The goal of hocr
is to facilitate post-OCR data processing and
wrangling. The package exposes hocr parcer, hocr_parse
, which converts
XHTML format output into tidy
tibble with one word per row. In addition to the columns exported by
tesseract::ocr_data
, hocr
outputs additional metadata regarding organization of words into lines,
paragraphs, content areas and pages. Read more about hOCR specification
here.
One of the key elements of hocr
format is “bounding box” - a
rectangular region of the image covering the extent of the word
recognized by tesseract
. This bbox can be used to extract respective
part of the image using, for example magick
package, using
bbox_to_geometry
helper function.
hocr
aslo includes tidiers for common hOCR-capable systems.
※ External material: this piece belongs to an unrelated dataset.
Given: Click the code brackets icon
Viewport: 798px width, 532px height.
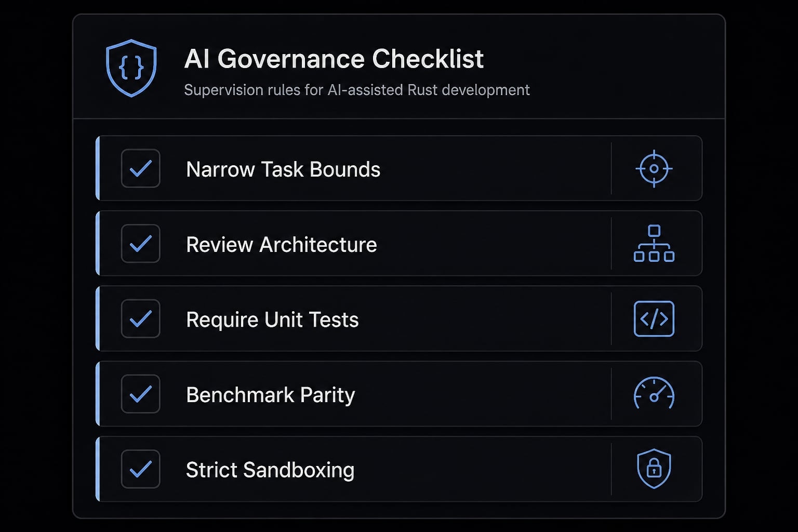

As of
version 0.0.9000 only tesseract
output format is supported, but in the
future, support for OCRopus
will
be added.
You can install the development version from GitHub with:
# install.packages("devtools")
devtools::install_github("dmi3kno/hocr")
This is a basic example which shows you how to solve a common problem:
library(hocr)
library(tesseract) # OCR
library(tidyverse) # data wrangling and viz
#devtools::install_github("thomasp85/patchwork")
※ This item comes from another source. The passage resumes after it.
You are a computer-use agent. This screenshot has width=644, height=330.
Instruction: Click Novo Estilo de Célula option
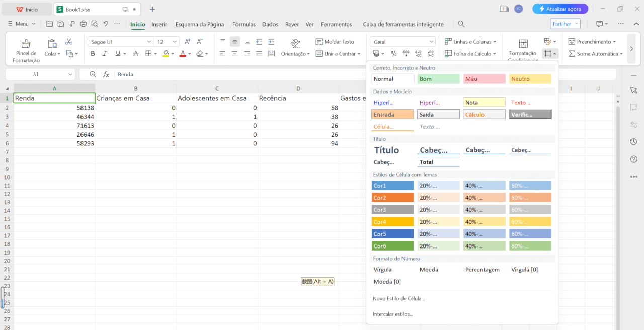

library(patchwork) # arranging plots
We will OCR a page from an old cookbook retrieved from archive.org[1]
and enhanced using magick
package (see image preparation script on
github).
cupcakes <- system.file("extdata", "peanutbutter.png", package="hocr")
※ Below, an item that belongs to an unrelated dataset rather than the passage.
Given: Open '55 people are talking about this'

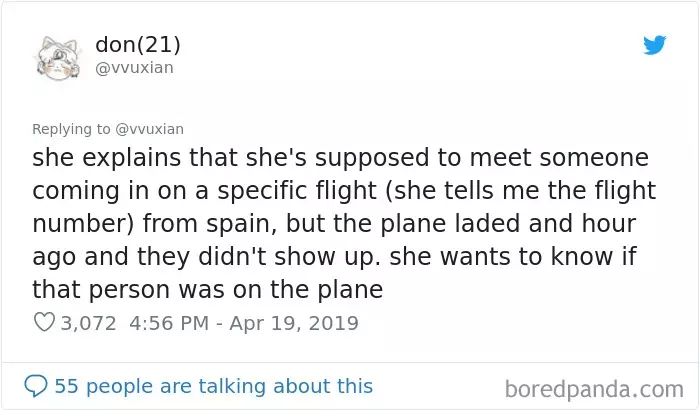Looking at the screenshot, I should click(x=213, y=386).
recipe <- tesseract::ocr(cupcakes, HOCR = TRUE) %>%
hocr::hocr_parse() %>%
hocr::tidy_tesseract()
recipe
#> # A tibble: 234 x 21
#> ocrx_word_id ocrx_word_bbox ocrx_word_conf ocrx_word_tag ocrx_word_value
#> <chr> <chr> <dbl> <chr> <chr>
#> 1 word_1_1 38 58 271 103 85 strong Chocolate
#> 2 word_1_2 287 61 451 103 86 text Peanut
#> 3 word_1_3 468 62 619 103 89 text Butter
#> 4 word_1_4 636 60 852 113 84 strong Cupcakes
#> 5 word_1_5 36 153 112 182 87 strong Your
#> 6 word_1_6 123 152 184 1~ 88 strong kids
#> 7 word_1_7 196 152 250 1~ 88 strong will
#> 8 word_1_8 264 152 324 1~ 85 strong love
#> 9 word_1_9 337 152 417 1~ 84 strong these
#> 10 word_1_10 431 154 472 1~ 90 text (as
#> # ... with 224 more rows, and 16 more variables: ocr_line_id <chr>,
#> # ocr_line_bbox <chr>, ocr_line_xbaseline <dbl>,
#> # ocr_line_ybaseline <dbl>, ocr_line_xsize <dbl>,
#> # ocr_line_xdescenders <dbl>, ocr_line_xascenders <dbl>,
#> # ocr_par_id <chr>, ocr_par_lang <chr>, ocr_par_bbox <chr>,
#> # ocr_carea_id <chr>, ocr_carea_bbox <chr>, ocr_page_id <chr>,
#> # ocr_page_image <chr>, ocr_page_bbox <chr>, ocr_page_no <dbl>
Now that data is in the tidy format, lets render the page in ggplot and
identify bounding boxes around words and paragraphs to illustrate the
benefits of parsed document structure. tesseract
outputs bboxes in
upper-left corner coordinate system. We will transform all y-values to
bottom-left scale and plot the bounding boxes alongside with the
original picture, colored by tesseract
confidence score.
p1 <- recipe %>%
mutate(ocrx_word_bbox=lapply(ocrx_word_bbox, function(x)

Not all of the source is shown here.